Assim, passo a passo, vai o autor reconstituindo a história literária nacional. Épocas, movimentos, escolas, afiliados. Ficcionistas, poetas, ensaístas. Gilberto Freyre e Câmara Cascudo, os poetas pós-modernistas, Mário Quintana, Helena Kolody. O chamado romance documental dos anos 1930, seguidores, afluentes, variantes, continuadores. Numerosos e de grande riqueza e variedade. Poetas emblemáticos, João Cabral e Ledo Ivo. Poetas da Geração de 1945 e os que foram além de seus cânones. Guimarães Rosa e o grande sertão merecem um dos melhores ensaios que li e Gilberto Amado é evocado pela prosa mágica de suas memórias (Para minha surpresa ali sou transcrito – p. 715). A geração dos cronistas que lapidaram o gênero, tendo à frente o mestre Rubem Braga. Os numerosos ficcionistas da década de 1960, de norte a sul. E os que vieram depois, como os catarinenses Flávio José Cardozo, Deonísio da Silva e Cristóvão Tezza. Ariano Suassuna também merece abordagem especial, o mesmo acontecendo com o teatro nacional focalizado desde os primórdios. Péricles Prade, Lindolf Bell e C. Ronald também são objeto de análise.

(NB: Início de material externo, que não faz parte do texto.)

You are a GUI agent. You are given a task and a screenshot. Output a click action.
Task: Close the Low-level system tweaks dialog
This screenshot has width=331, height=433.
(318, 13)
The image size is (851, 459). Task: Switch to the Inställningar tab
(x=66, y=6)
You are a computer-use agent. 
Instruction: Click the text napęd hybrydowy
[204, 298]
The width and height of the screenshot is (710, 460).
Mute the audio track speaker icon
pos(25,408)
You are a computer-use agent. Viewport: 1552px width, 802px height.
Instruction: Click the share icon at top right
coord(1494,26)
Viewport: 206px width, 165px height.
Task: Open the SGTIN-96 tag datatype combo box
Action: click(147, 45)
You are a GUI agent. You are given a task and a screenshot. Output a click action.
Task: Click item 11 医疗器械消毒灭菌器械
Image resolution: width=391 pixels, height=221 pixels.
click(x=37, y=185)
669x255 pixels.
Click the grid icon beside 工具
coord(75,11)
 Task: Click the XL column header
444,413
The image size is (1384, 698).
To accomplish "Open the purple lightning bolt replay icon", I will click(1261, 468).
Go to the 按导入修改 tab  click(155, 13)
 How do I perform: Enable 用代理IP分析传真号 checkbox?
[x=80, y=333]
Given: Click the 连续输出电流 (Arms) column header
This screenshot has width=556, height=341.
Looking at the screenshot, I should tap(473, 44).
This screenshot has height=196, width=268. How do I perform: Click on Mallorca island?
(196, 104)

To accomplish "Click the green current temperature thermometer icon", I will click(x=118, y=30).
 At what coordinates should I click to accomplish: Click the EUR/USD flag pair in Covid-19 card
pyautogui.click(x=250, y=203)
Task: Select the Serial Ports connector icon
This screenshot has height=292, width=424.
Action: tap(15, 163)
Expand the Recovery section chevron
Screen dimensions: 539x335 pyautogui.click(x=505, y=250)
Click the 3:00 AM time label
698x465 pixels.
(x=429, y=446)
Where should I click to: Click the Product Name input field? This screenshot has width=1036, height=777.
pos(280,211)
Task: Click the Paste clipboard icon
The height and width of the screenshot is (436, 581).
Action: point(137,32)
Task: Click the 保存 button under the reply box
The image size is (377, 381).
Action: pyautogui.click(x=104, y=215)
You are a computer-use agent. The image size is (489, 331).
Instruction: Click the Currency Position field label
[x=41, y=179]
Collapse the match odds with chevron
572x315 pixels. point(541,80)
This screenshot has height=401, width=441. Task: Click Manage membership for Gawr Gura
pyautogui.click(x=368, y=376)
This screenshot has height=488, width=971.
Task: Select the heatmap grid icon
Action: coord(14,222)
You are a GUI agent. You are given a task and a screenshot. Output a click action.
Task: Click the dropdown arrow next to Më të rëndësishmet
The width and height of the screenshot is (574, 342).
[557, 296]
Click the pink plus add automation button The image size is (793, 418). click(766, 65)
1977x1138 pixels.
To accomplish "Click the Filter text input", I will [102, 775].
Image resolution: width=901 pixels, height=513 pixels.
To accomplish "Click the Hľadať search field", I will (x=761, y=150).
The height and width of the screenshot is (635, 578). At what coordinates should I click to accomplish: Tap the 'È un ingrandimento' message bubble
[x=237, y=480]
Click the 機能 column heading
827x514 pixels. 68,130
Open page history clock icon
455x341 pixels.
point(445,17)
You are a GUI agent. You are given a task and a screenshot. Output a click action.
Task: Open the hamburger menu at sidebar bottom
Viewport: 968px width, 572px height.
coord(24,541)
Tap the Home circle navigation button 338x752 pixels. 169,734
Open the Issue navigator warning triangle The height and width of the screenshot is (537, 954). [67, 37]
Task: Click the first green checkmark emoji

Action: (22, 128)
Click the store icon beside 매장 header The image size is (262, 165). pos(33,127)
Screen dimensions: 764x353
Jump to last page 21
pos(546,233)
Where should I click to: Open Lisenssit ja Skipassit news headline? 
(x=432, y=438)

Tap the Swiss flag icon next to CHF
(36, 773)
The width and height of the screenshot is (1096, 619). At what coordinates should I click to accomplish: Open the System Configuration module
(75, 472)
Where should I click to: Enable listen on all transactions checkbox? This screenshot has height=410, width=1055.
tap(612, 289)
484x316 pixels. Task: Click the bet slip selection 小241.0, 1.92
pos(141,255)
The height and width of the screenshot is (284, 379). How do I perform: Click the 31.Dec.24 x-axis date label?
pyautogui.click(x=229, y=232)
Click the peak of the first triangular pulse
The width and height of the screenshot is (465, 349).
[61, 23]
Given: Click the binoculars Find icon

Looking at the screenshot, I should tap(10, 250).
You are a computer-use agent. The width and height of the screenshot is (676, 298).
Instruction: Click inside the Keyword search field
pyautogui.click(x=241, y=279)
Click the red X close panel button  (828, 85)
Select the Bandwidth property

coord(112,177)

Numerosos outros autores são resenhados, inclusive os que se dedicam ao mais escabroso dos gêneros literários, como dizia Agripino Grieco: os críticos de ontem e de hoje. Escritores dedicados a todos os gêneros são lembrados e merecem acolhida nestas páginas generosas. Entre eles, recorde-se de Nelson Hoffmann, falecido no ano passado, ficcionista, crítico, diarista, figura carismática e líder nato que de uma minúscula cidade da fronteira gaúcha exercia admirável influência positiva em todo o Sul e até no país. Redator do extinto jornal “O Nheçuano”, a quatro mãos com a filha Inês, poeta, praticava sem cessar o que Câmara Cascudo rotulava de intriga do bem. Nelson Hoffmann criou o personagem Dr. Landblut cujas aventuras policialescas encantavam os leitores como acontece no romance “Onde está Maria?” Ele faz muita falta e Nejar pratica um ato de justiça ao lhe dedicar um verbete.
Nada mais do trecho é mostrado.